Paul: I think we now have a very good chance of getting the park. It depends upon how many other organizations, including the SCCA, take up the cause. The BC Federation of Naturalists and Vancouver Natural History Society are backing us. The work we did in the Caren Range proved the value of large protected forests, especially where there are a lot of yellow cedar trees. They seem to be the main trees for murrelets. Both of the nests we found in 1993 were in yellow cedar trees.
SCCA: BC has more species at risk than any other part of Canada. Many of them are protected in principle only. We are one of just three provinces without specific regulations. Legislation has been promised but not enacted. How important is a provincial Species at Risk Act to the survival of the murrelets?
Paul: I am very encouraged by the Order which came out last year.

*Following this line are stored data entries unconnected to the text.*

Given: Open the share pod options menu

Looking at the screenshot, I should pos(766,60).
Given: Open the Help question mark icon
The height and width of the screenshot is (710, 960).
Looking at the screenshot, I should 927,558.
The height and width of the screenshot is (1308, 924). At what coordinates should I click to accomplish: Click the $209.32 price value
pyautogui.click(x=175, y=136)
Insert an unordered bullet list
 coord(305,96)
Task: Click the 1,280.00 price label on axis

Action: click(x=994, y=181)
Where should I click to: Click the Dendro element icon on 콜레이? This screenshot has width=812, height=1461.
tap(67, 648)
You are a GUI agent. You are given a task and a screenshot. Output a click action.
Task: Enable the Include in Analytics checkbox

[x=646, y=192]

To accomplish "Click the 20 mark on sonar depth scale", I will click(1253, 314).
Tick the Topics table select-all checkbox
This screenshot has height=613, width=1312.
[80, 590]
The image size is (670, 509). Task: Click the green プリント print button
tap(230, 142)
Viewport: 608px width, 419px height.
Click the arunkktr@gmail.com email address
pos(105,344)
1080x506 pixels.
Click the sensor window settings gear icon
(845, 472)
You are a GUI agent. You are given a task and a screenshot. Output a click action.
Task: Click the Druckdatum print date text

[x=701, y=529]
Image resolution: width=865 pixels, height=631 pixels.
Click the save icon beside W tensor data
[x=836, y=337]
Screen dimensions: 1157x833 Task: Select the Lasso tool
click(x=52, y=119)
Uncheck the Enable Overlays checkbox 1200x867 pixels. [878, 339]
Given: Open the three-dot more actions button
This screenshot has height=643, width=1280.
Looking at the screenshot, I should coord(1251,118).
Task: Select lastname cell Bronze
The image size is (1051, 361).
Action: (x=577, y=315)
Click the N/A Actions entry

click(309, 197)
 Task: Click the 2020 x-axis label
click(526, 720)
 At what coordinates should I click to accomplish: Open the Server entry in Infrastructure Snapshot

It may help to protect the murrelets in Jervis Inlet, along the Brittain River and around the Sechelt area.
SCCA: You have estimated that a Jervis Inlet Biosphere Conservation Area could triple the level of tourism in our region. This would benefit the economy but to what extent could it affect the natural ambiance of major sites such as Chatterbox Falls?
Paul: I have some concerns. The increasing speeds of sailboats could be dangerous for marbled murrelets in places. They may need to restrict boats in areas known to have significant murrelet populations or limit them to areas with deep water.
SCCA: What developments have there been in the inter-governmental negotiations that will decide the fate of the Jervis Inlet Biosphere Conservation Area proposal?
Paul: They were planned for this summer but we’ve been told they have been pushed back, possibly until next year. It is a provincial initiative but a good case to pressure the federal government on in order to protect marine habitat within a federal park.
SCCA: In what ways is your 2021 book, Marbled Murrelet Risking Extinction, different from The Marbled Murrelets of the Caren Range and Middlepoint Bight (2001)?
Paul: It draws attention to the real possibility of extinction. I challenged some of the officials in the provincial government who were working on marbled murrelets. They got busy and made the Order, something that had never been done before.
SCCA: Forestry is important to the Norwegian economy but clear cut logging was banned in 2016. Do you foresee this ever happening in Canada? What are the obstacles?
Paul: It is definitely possible. It depends on how good our government is at keeping allowable cuts at a reasonable level. We could have a viable logging industry without clear cut logging. We are going further and further into areas that were impossible to reach before helicopter logging began.
SCCA: What inspires your ongoing drive to protect marbled murrelets?
Paul: They are an incredible species. When you are a guy who found one of the first nests then they really become a part of your life. You want to see them survive. They need to be preserved.